Problem statement: Omit the pictures and output every entry below exactly as written.

((

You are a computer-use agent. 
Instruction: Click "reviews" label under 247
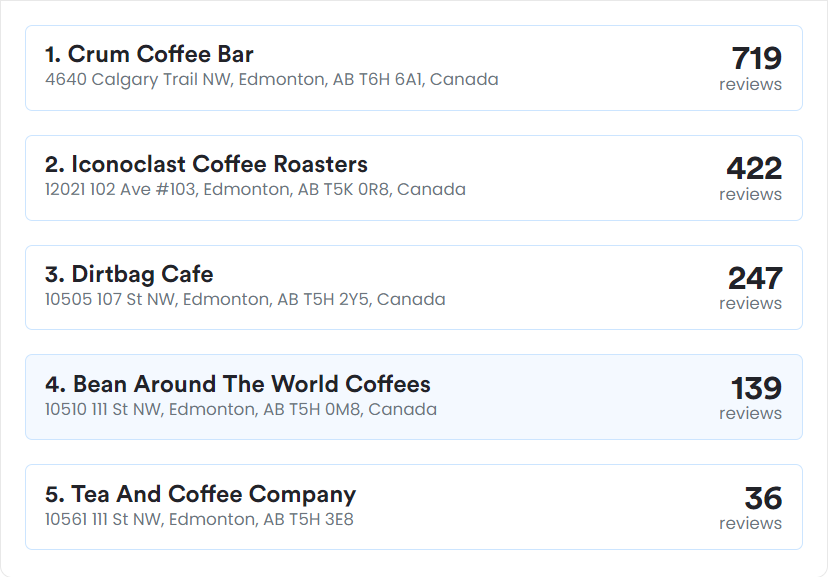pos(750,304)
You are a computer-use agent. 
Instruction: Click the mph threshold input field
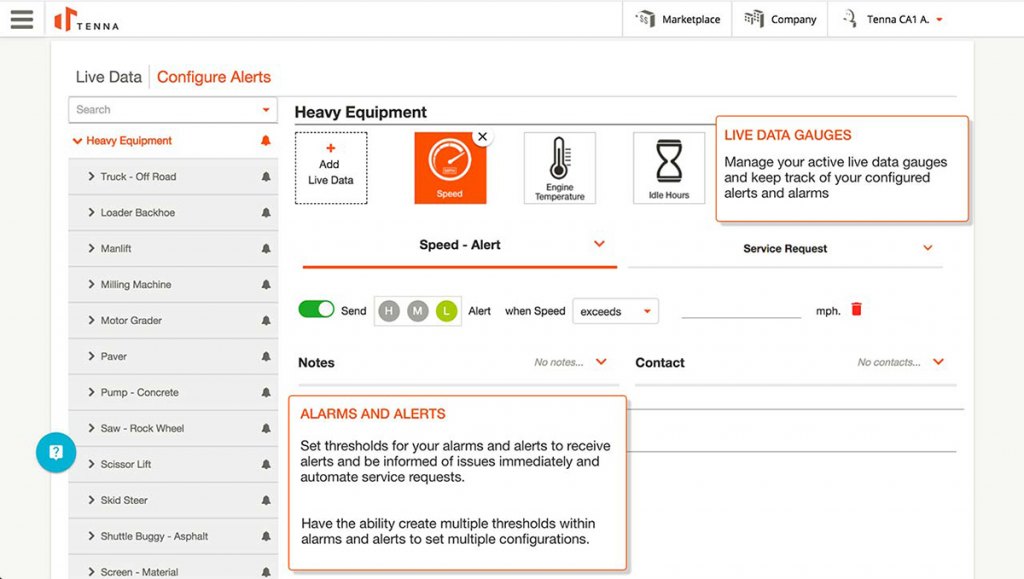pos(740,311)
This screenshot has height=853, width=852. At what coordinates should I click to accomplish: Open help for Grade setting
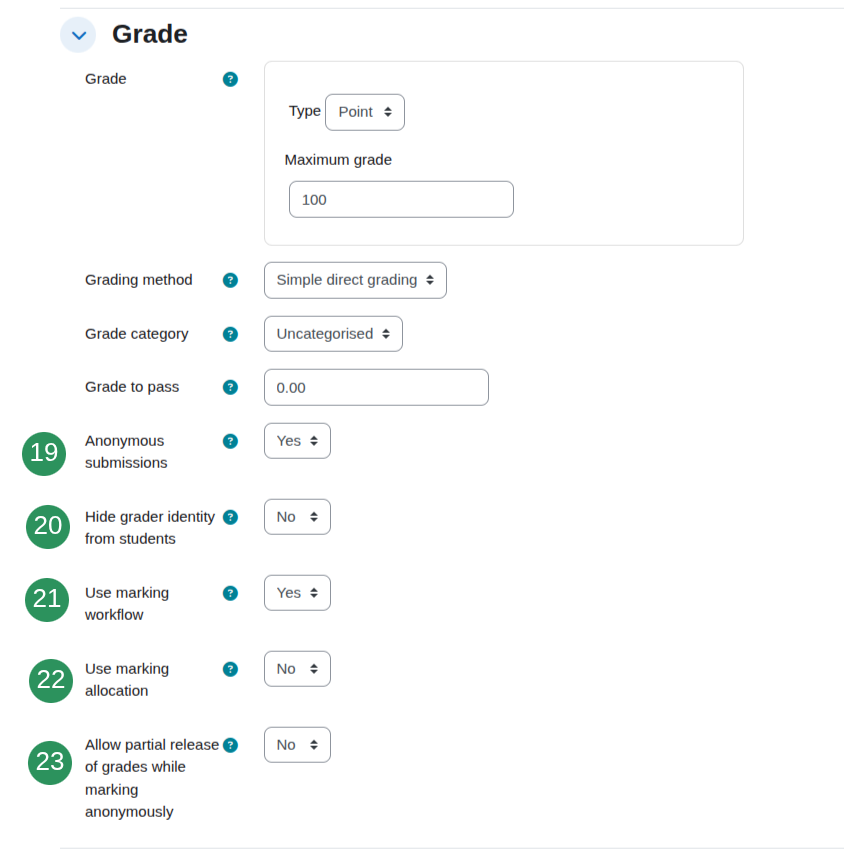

))

Response to this task:
You are a computer-use agent. 
Instruction: Click "reviews" label under 247
pos(750,304)
You are a computer-use agent. 
Instruction: Click the mph threshold input field
pos(740,311)
This screenshot has height=853, width=852. At what coordinates should I click to accomplish: Open help for Grade setting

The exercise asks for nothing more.